The introduction of Modal Scales was not a rejection of Functional harmony, but an attempt to obscure it without destroying the presence of a Tonal Center. 20th Century Fine Art Music had already used these in melodic construction which resulted in: the avoidance of the leading tone; permitted unconventional voice leading; and unorthodox chord progression. In Jazz, it created a static harmonic content by: the use of the drone or pedal point to establish the tonal center (rather than a defining chordal progression); the leading tone and the Tonic/Dominant relationship were avoided; and allowed the vertical component to be improvised (Modal 4th’s in Mehegan).
For the soloist, this resulted in a freedom from the ‘rigidity’ of making the changes. The jazz improviser could create with the resources of a single mode which in turn offered a freedom to concentrate on the improvised line without constraints from the Vertical Chord structures - the phrase was also liberated from its relationship to harmonic rhythm. As Miles Davis stated: ‘When you go that way you can go on forever. You don’t have to worry about changes and you can do more with the line….I think that there is a return in jazz emphasis on melodic rather than harmonic variation. There will be fewer chords but infinite possibilities as to what to do with them….Too much modern jazz has become thick with chords”.
Early on, the modal idea was a conservative one. It was grafted onto inherited form, tonal framework, and metric patterns. Coltrane took the next step - his treatment of modal principles was much freer: he expanded the pitch material to include elements outside the modal scale and increasingly used irregular phrases which further obscured the four and eight measure subdivisions of form.
This modal experimentation opened up the jazz world to other cultures and musics which were not organized with vertical chord structures but horizontally with the melodic elements. Indian music - with its characteristic drone, scale system, and rhythmic patterns attracted much attention. It was not so much a complete acceptance of this musical system but attempts at fusion.

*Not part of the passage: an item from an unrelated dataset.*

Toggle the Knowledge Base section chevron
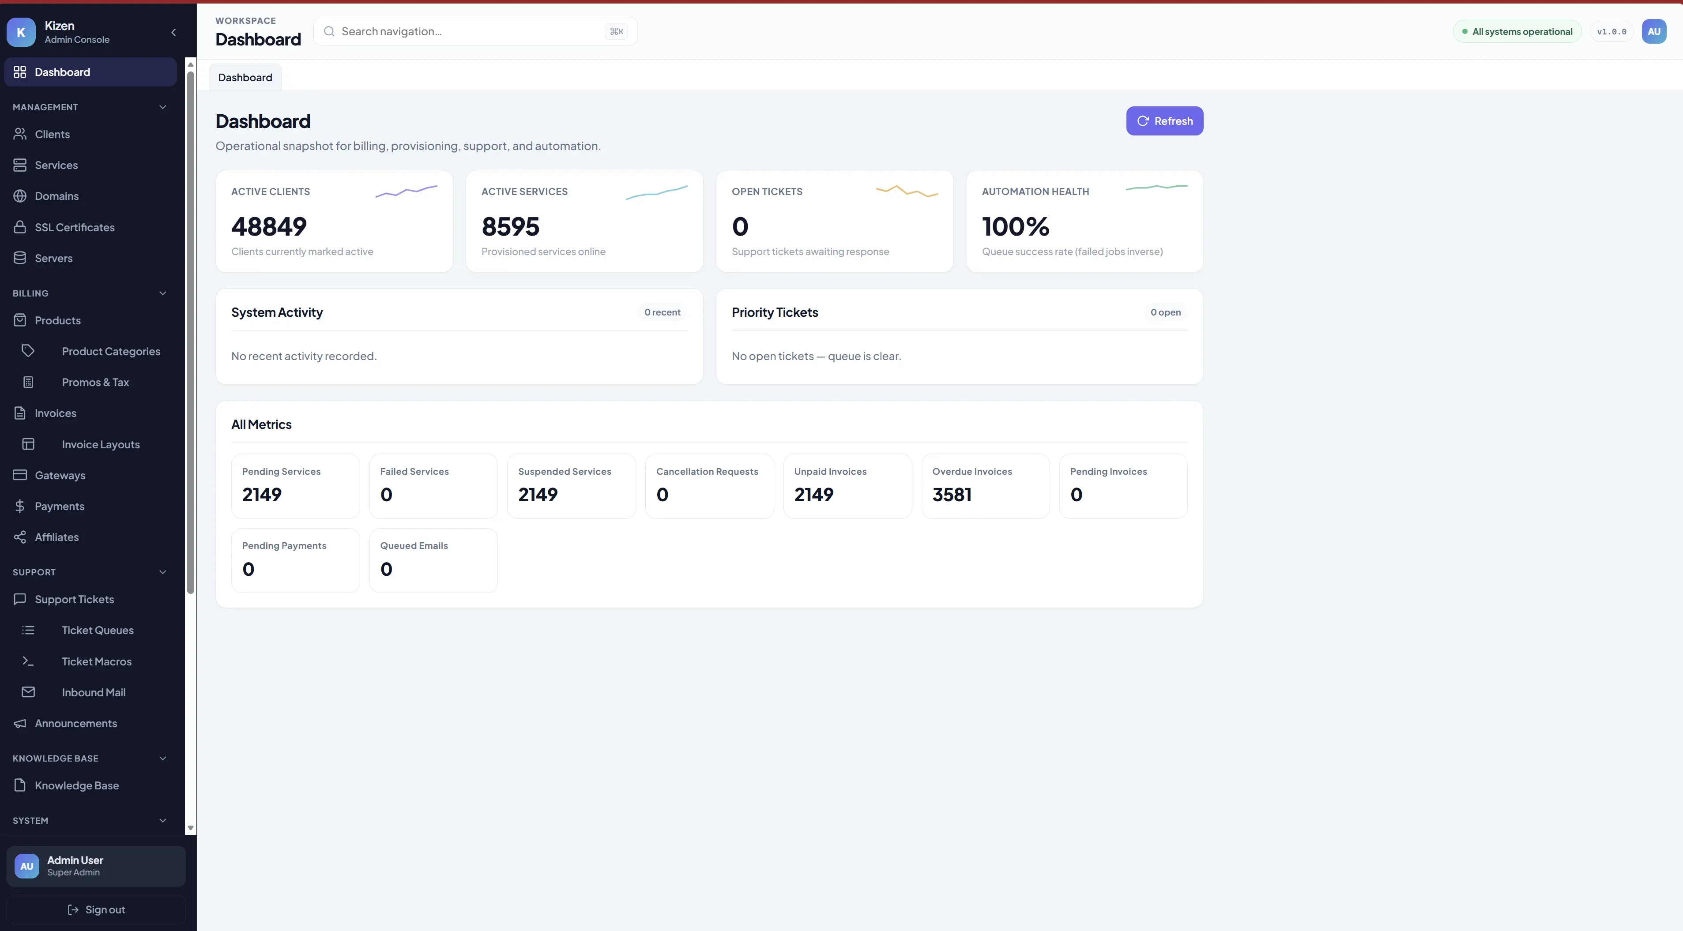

Our traditional musical system is based on harmony constructed of superimposed thirds - but this is not the only system resulting in vertical structures. Quartal harmonic and melodic organization was another - again a way of reflecting or expanding beyond the limitation dictated by tradition. Melodic and Thematic material in parallel, consecutive, and displaced fourths - accompanied by chords constructed of superimposed 4ths were increasingly used. In some ways this was an extension of the chromatic harmony of the 50’s - a search for a new ‘sound’ but closely related to previous practice.